Women ask, "Will this progress to cancer? When?" when they have an abnormal Pap smear. I wish there was a simple answer, but it's a bit complicated.
The reason it's complicated is that unless you have only had intercourse with one person, you don't know when you were infected with HPV. If we knew when you were infected and then later you developed cervical cancer, we would know exactly how long it took.
But we do know that HPV infection can linger for years and cause no damage because some women have repeat Pap smears that show HPV but otherwise normal tissue. Most women who are HPV positive at one time will be HPV negative within a couple of years. As long as their Pap tests are normal, HPV can be watched.
ASCUS, LSIL and HSIL are not cancer, but they aren't normal either. ASCUS is the least scary because it's really the lab saying, "We don't know what this is." ASCUS also can be due to a bad sample or not handling the sample properly, and there's actually nothing wrong with the patient. LSIL is abnormal, but low-grade. HSIL, of course, is high-grade abnormal tissue.
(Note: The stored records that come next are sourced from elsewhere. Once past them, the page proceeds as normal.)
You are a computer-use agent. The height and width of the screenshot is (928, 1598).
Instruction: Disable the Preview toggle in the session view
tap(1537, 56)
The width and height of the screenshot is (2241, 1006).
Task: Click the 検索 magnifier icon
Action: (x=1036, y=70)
Only about 10% of LSIL cases progresses to cancer, so doctors aren't usually jumping all over to treat that quickly. There are exceptions, like if you're over 30 years old and HPV-positive. In that case, it has probably been incubating for over 10 years already.
High-grade is the most likely to go to cancer at some point. But doctors won't watch and wait. They will want to do treatment now, which is typically a LEEP or cone biopsy. Even though HPV does its damage slowly in most cases, in some it's a bit quicker. Again, the big problem is that we don't know when you were initially infected.
And along the way, your body may take over and put HPV into hibernation and repair any damage on its own if it's not too far along. ASCUS and LSIL are definitely something that your body may repair itself, but HSIL is probably getting too far and requires treatment now.
So while it does takes years to become cancer from when you were first infected with HPV, you still need to get regular Pap smears, and if your doctor recommends a colposcopy and biopsy, follow that advice.